Alte Ideen modernisiert
Den Simond Rock neben anderen Kletterschuhen zu erkennen, war selbst für das ungeübte Auge keine Kunst. Zwischen den oft sehr bunten Modellen anderer Hersteller war der fast komplett grau gehaltene Einsteigerschuh zum einen auffällig unauffällig. Zum anderen hatte Simond mit dem Einsatz von Baumwollstoff statt Leder oder Synthetik eine eher unübliche Wahl für das Obermaterial getroffen. Selbst im eigenen Sortiment war der Schuh damit ein Unikat. Trotzdem scheinen die Franzosen mit ihrer Entscheidung grundsätzlich zufrieden gewesen zu sein. Schließlich bekommt das Konzept mit dem First Klimb eine Neuauflage, erfreulicherweise etwas aufgehübscht. Auch wenn ich das alte Modell mehrere Jahre im Einsatz hatte, wirklich schön fand ich den Rock nie. Der First Klimb ist da dank seines moderneren Designs um einiges ansehnlicher – zumindest nach meinem Empfinden.
Die neue Optik ist auch den überarbeiteten Features geschuldet. Der Rock war ein klassischer Schnürer, was ich bei Einsteigerschuhen als Vorteil schätze, weil der Schuh sich sehr gut an die Fußform anpassen lässt. Beim First Klimb ist die Schnürleiste einem langen Klettverschluss gewichen. Dessen Band zieht sich über den halben Spann und wird zwei Mal umgelenkt. In der Praxis hat mich auch diese Lösung überzeugt. Der Schuh kann noch immer gut angepasst werden, das An- und Ausziehen und das Nachjustieren gehen aber wesentlich schneller von der Hand. Gerade beim Bouldern bringt das Vorteile, weil man zwischen Versuchen häufiger hinein- oder hinausschlüpft, um den Füßen eine Pause zu gönnen.
Komfort versus Perfomance
Grundsätzlich liegt der First Klimb am bequemeren Ende des Kletterschuhspektrums. Dafür sorgt der breite Schnitt, die symmetrische Form und der Verzicht auf Vorspannung und Downturn. Dass die Zunge unter dem Verschluss im Gegensatz zum Rock gepolstert ist, ist in diesem Punkt ebenfalls ein Zugewinn. Weil ein großes Toe-Hook-Patch fehlt, ist die Zehenbox nach oben flexibel und drückt dementsprechend nicht so schnell.
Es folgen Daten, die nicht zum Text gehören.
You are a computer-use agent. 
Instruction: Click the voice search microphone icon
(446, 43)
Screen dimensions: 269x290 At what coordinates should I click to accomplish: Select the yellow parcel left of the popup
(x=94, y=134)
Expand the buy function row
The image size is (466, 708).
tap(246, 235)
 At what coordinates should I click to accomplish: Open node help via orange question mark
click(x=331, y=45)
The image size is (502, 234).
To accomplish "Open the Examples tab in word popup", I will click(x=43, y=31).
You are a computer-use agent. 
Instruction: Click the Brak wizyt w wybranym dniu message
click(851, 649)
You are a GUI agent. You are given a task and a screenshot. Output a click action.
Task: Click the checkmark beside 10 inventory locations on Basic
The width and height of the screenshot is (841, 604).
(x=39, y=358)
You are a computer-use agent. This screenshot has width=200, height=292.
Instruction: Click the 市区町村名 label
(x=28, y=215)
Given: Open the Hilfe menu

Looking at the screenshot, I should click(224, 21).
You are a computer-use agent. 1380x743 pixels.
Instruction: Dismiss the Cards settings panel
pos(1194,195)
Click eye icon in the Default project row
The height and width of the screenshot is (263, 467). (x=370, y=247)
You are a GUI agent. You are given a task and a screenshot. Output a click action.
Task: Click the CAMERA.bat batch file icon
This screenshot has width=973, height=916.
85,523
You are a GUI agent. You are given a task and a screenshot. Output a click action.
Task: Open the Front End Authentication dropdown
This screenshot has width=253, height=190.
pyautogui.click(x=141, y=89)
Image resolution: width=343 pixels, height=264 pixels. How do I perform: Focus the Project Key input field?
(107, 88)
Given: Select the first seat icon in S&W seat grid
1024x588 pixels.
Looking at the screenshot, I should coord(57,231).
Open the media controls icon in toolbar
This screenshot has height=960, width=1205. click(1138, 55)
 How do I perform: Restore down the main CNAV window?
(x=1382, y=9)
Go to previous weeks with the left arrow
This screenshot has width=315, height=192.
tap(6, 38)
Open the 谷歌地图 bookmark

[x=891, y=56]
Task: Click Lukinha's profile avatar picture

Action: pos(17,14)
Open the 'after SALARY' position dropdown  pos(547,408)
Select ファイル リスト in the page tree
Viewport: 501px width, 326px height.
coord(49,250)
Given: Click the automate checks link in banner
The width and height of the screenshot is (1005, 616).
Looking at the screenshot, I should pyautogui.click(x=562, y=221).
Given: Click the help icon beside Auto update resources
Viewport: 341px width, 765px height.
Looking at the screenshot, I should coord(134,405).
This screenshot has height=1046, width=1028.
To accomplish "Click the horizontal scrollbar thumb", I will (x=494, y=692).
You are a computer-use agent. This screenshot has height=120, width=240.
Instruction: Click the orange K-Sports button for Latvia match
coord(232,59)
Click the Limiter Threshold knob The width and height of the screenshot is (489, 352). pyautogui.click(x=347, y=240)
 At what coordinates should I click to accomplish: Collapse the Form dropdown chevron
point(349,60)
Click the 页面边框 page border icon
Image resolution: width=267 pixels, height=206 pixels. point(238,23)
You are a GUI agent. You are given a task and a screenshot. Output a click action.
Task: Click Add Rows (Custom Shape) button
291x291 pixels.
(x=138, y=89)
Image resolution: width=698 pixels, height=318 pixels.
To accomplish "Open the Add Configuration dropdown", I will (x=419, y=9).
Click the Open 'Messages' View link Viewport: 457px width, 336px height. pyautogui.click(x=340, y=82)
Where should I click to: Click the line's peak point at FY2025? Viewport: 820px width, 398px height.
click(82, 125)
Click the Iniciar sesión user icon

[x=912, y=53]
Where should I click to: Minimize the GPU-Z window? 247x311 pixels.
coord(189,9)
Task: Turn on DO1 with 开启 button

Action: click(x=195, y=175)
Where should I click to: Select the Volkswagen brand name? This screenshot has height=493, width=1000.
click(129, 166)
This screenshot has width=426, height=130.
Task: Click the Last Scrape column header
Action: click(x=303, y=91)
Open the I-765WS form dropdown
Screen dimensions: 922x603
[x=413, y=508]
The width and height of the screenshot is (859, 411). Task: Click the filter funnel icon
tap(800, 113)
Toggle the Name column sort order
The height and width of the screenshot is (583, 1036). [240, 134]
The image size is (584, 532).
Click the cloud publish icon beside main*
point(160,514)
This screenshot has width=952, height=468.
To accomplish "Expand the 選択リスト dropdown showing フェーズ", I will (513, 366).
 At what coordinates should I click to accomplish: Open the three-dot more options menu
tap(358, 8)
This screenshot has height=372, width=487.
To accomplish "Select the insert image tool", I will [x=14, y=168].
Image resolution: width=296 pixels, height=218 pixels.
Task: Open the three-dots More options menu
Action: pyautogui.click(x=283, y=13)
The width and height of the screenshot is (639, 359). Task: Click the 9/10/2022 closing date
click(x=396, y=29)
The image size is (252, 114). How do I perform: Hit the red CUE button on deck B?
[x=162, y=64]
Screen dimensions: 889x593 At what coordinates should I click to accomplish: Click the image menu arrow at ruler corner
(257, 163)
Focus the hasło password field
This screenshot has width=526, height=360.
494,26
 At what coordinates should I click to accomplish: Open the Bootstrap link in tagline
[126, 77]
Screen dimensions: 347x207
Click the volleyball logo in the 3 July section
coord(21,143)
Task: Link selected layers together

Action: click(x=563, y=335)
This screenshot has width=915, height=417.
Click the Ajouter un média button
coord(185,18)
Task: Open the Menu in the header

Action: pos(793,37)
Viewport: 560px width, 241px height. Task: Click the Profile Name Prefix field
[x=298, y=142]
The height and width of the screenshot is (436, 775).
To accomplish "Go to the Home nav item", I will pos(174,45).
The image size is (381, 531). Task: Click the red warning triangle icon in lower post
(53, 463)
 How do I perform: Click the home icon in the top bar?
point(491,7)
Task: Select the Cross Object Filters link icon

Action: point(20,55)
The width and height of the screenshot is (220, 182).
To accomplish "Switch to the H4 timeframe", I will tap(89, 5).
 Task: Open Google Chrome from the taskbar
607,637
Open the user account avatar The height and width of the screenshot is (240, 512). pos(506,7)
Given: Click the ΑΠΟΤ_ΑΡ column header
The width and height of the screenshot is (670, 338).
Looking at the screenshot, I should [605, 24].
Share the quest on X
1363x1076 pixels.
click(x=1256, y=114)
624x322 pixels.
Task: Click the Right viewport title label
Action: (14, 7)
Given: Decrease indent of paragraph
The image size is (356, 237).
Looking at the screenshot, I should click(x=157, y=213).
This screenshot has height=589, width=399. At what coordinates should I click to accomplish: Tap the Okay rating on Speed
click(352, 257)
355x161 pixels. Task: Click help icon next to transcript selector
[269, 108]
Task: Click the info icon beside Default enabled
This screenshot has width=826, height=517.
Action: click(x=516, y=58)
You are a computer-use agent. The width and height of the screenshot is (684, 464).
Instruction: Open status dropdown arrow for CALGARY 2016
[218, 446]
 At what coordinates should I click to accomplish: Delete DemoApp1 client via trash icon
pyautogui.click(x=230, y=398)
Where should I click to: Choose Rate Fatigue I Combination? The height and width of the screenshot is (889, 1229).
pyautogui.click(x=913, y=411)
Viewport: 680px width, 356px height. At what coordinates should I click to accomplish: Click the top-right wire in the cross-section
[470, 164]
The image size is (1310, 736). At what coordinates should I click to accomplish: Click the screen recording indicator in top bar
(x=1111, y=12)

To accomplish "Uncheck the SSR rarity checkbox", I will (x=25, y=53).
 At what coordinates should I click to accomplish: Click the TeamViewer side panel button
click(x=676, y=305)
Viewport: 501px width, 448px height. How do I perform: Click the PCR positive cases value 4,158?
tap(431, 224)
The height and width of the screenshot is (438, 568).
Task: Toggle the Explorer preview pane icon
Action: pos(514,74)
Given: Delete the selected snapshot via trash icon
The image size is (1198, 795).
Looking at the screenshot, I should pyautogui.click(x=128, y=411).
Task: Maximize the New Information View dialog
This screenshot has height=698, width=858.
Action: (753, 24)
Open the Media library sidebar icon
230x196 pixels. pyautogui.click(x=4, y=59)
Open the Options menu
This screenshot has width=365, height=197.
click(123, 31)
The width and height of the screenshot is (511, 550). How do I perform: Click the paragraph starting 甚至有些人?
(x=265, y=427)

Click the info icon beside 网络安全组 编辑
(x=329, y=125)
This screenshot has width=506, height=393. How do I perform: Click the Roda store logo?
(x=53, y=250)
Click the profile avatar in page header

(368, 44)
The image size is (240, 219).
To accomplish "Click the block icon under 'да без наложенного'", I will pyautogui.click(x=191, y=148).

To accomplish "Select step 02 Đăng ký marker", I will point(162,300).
Dieses Plus an Tragekomfort schlägt sich natürlich ein Stück weit in der Performance nieder. Während man auf größeren Tritten überhaupt keine Probleme haben wird, sind kleine Spaxtritte und der First Klimb kein perfektes Match. Der Schuh ist relativ weich und mangels Vorspannung darf man nicht allzu viel Unterstützung erwarten. Um sehr kleine Tritte sicher stehen zu können, braucht es also mehr Kraft im Fuß als bei einem weniger bequemen Modell. Weil die Schuhspitze recht breit ist, ist es außerdem schwieriger, derart kleine Tritte präzise anzutreten. Ähnlich sieht es beim Klettern im Überhang aus. Im steilen Gelände würde etwas Downturn helfen, wenn die Tritte kleiner ausfallen. So braucht es mehr Körperspannung, um den Halt nicht zu verlieren. Wirklich ins Gewicht fällt das aber nicht. Wir reden hier von Situationen, die den meisten First Klimb-Trägern so gut wie nie an der Wand begegnen werden.
Die Hook-Qualitäten des Schuhs bieten ein gemischtes Bild. Ob ein Toe-Hook hält, ist ohne Toe-Hook-Patch Glückssache. Versucht man es dennoch und rutscht ab, geht das auf Kosten der Nähte auf der Oberseite. Heel-Hooks sind dagegen kein Problem. Die Ferse ist großzügig mit dem gleichen Gummi überzogen, der auch bei der Sohle zum Einsatz kommt. Vorausgesetzt der Schuh passt und wird nicht vom Fuß gezogen, halten auch schwierigere Hooks sicher.
No-Name-Gummi statt Vibram: Schwächelt die Reibung?
Stichwort Sohle: Der First Klimb ist meines Wissens der einzige Kletterschuh im Simond-Sortiment ohne Vibram. Stattdessen setzen die Franzosen auf eine nicht näher genannte, eigene Gummimischung. Das war schon beim Rock der Fall und lieferte dort noch durchwachsene Ergebnisse. Besonders auf Volumen war die auf Langlebigkeit getrimmte, harte Sohle von Nachteil. Beim First Klimb hat man dieses Manko durch eine (vermutlich) weichere Gummierung behoben. Stimmt die Technik, bleibt der Fuß auch auf abschüssigen Reibungstritten sicher stehen. Da der Schuh insgesamt eher weich ist, geht er beim flächigen Antreten problemlos mit. Im modernen Routenbau, bei dem viele Volumen und Gfk-Griffe zum Einsatz kommen, sind diese Eigenschaften selbst für Klettereinsteiger sehr wertvoll.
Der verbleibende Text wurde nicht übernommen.